Resulta una costumbre curiosa que la mayoría de personas celebre la noche del último día del año, sin percatarse que ese instante que separa el año “viejo” del “nuevo” es solo un punto designado arbitrariamente en la trayectoria de nuestro planeta alrededor del sol, invariable desde hace unos 4500 millones de años.
Tan sólo mirando el firmamento, los antiguos humanos dedujeron que “cada doce lunas llenas”, el sol “se movía” por la misma línea en el cielo y las estaciones volvían a empezar; en una especie de ciclo recurrente. Como un círculo, que no tiene principio ni final, para marcar el primer día del año, había que ponerse de acuerdo. Sobre todo porque se llegó a medir que el año consistía de 365 días y poco más de 6 horas.
Los chinos, los mayas, los judíos y muchos otros pueblos establecieron su propio “primer día del año”. Fue el comercio y la navegación por mares lo que convenció a los pueblos a adoptar un calendario en común. Se eligió uno desarrollado por los jesuitas a encargo del Papa Gregorio, hace 435 años, cuya precisión consistía en introducir la exacta cantidad de años bisiestos para que sólo se necesitaran correciones cada 3 mil años.
¿Y qué? Pues bien, el evolucionado cerebro de nuestra especie produjo una mente obsesionada por dar un significado a las cosas y atribuir causas personales a los sucesos. Por eso disfrutamos escuchando historias y creyendo supersticiones porque así creemos entender y controlar mejor lo que pasa en este caótico mundo.
A través de generaciones nos convencimos a nosotros mismos y a nuestros hijos, que los aniversarios son importantes porque reviven los recuerdos de algo significativo. Así que todo tiene su día: el padre, la madre, el niño, el hombre, la mujer, el libro, el árbol, y tantos que no alcanzan los días del año.

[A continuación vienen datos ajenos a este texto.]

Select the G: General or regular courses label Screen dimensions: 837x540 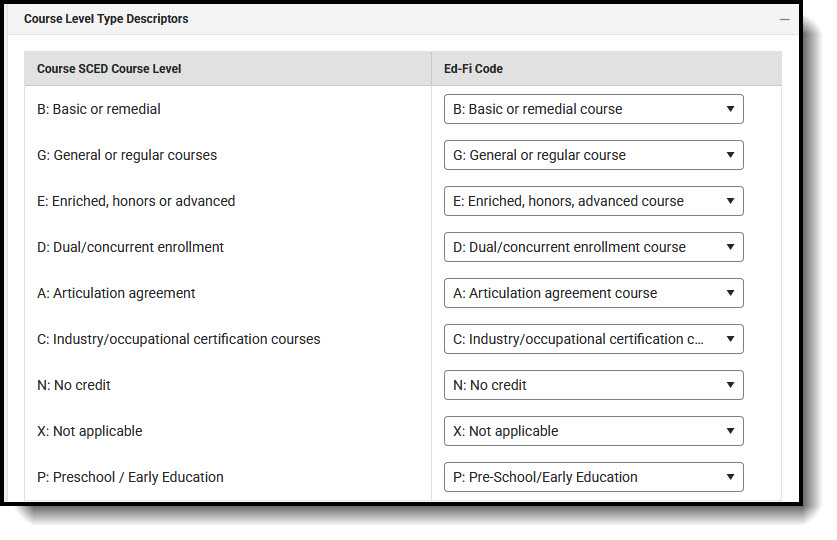(x=127, y=155)
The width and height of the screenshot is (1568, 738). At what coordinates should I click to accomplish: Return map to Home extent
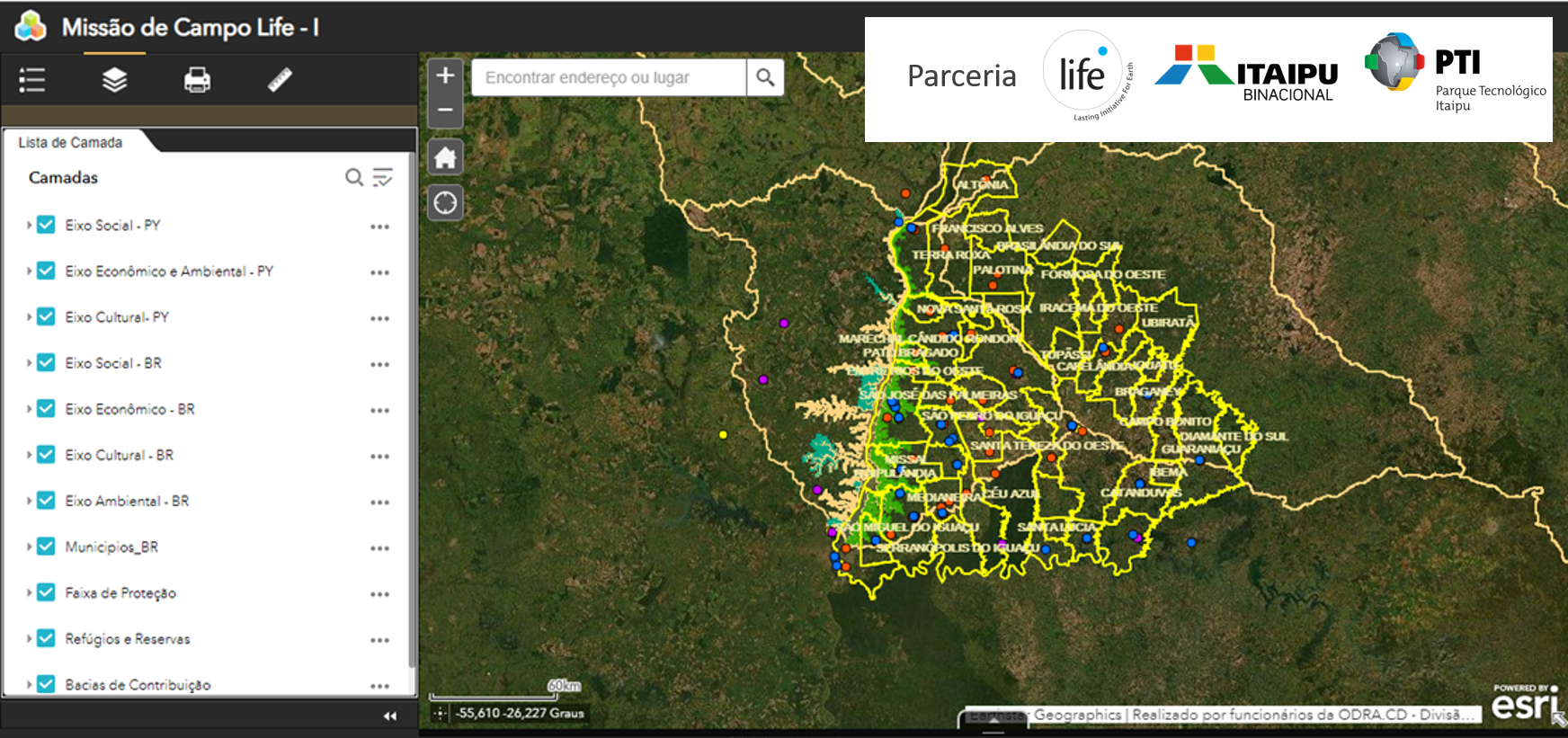coord(445,158)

Incluso existe un día de la Tierra, promovido por los ambientalistas, que se conmemora el 22 de abril.
Entonces, ¿qué es exactamente lo que celebramos el fin de año? Astronómicamente hablando nada ocurre el 1 de enero, no marca por ejemplo, el inicio de una estación. ¿Son las celebraciones de “cada doce lunas”, vestigios de rituales que nos dan seguridad, como las danzas alrededor de la fogata luego del último deshielo de hace 11 mil años?
La celebración del año nuevo empezó en Babilonia hace 4 mil años. Ahora es el festejo más grande del mundo, pero ni siquiera es una celebración simultánea. Nosotros a las 7 de la noche ni siquiera hemos cenado, pero podemos sintonizar en directo el majestuoso espectáculo en de la bahía de Sidney en Australia, porque ahí ya pasó la medianoche.

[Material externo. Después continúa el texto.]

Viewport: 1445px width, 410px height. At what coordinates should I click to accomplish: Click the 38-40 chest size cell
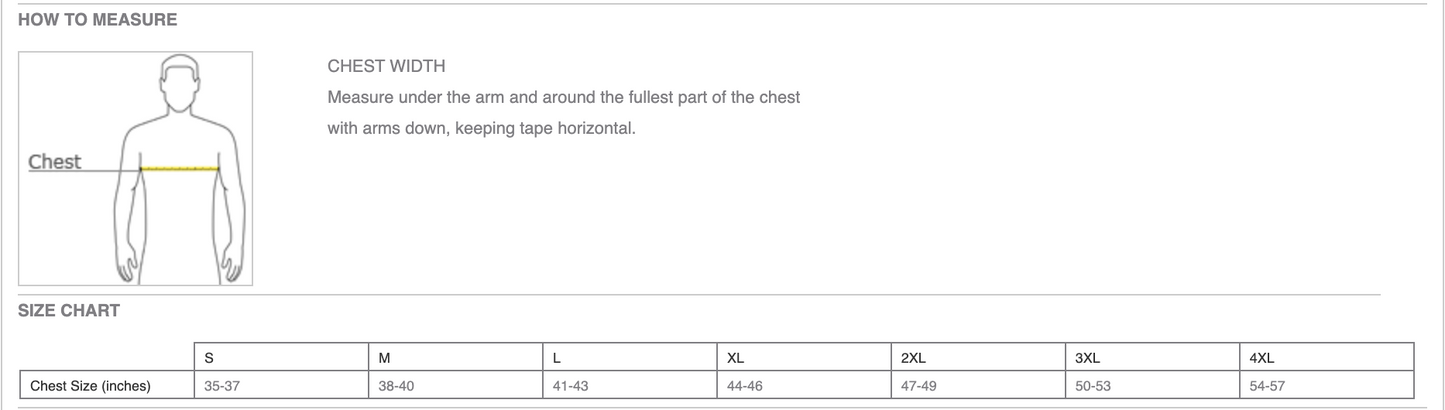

Celebramos el año nuevo, creo yo, por varias razones. Por nuestro deseo ancestral de integrarnos a una supertribu: la humanidad. Porque estamos vivos y a pesar que la vida es dura y limitada de recursos para la mayoría, reconocemos que merece la pena. Pero sobretodo porque necesitamos un momento en el cual podamos mirar adelante y atrás.

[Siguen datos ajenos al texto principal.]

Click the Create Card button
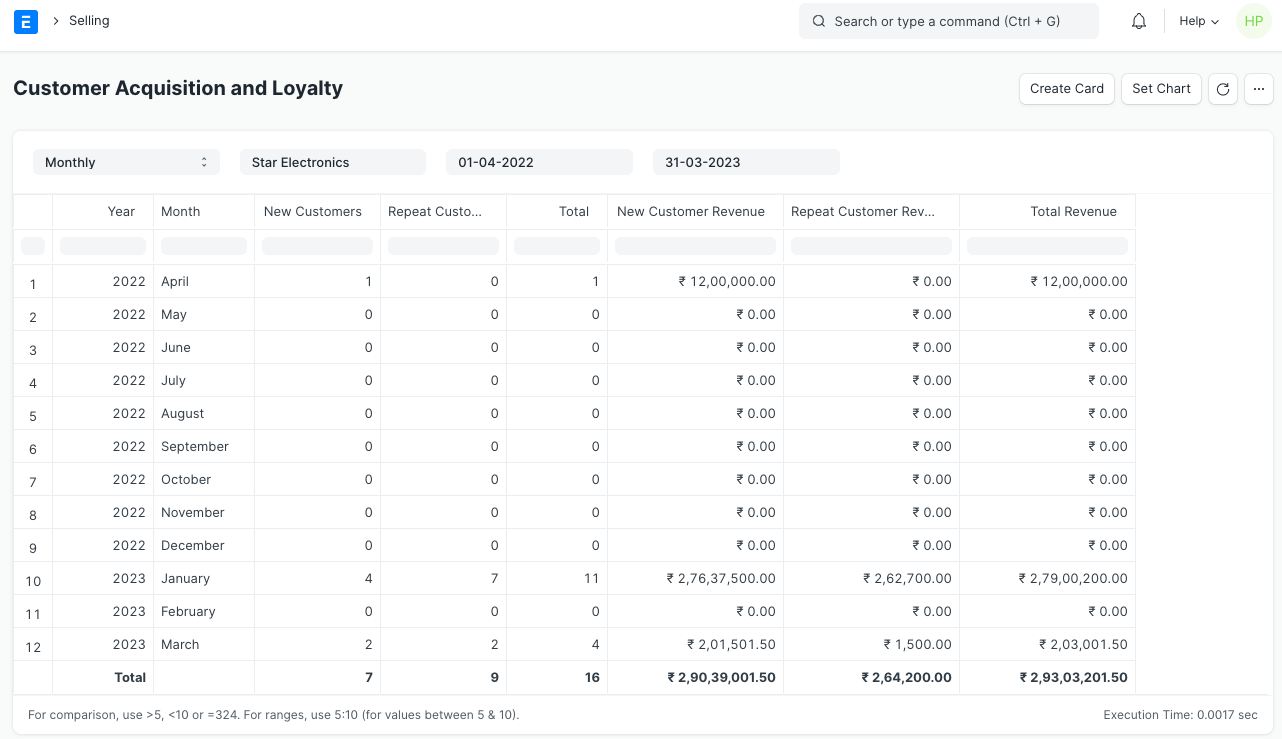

Sólo que tenemos que darnos cuenta que “el año nuevo” no te va regalar nada, ni es una “página en blanco” en la que podemos escribir una nueva biografía. Aunque hayamos comido las doce uvas o estrenado alguna prenda o nos hayamos deseado suerte o felicidad los unos a los otros, no va caer del cielo una casa, carro, amigos o salud (sólo caerá lluvia o rayos) y seguiremos siendo los mismos que minutos atrás.
Abundan ese día los “sermones” grandielocuentes de los motivadores: sueña en grande, no te rindas, lee mas libros, conoce nuevas personas, etc. Me parece pretencioso decir a las personas como vivir su vida. Realmente uno no necesita cumplir ninguna expectativa de los demás, sólo las que uno mismo se proponga.
Si te fijas metas, para que funcionen tienen que ser realizables a corto plazo (unos pocos meses), y tan concretas que se pueda trabajar un poquito en ellas día a día. Y si de ser feliz se trata, basta celebrar cada día como una nueva oportunidad, ya que nuestro bien más valioso es el tiempo de vida.
Por lo tanto – si se me permite el consejo- empecemos por apreciar más los pequeños disfrutes cotidianos y tolerar más las contrariedades de nuestra vida. Porque si bien, en perspectiva cósmica llevamos una existencia irrelevante y efímera en un pequeño planeta, es a la vez… todo lo que tenemos.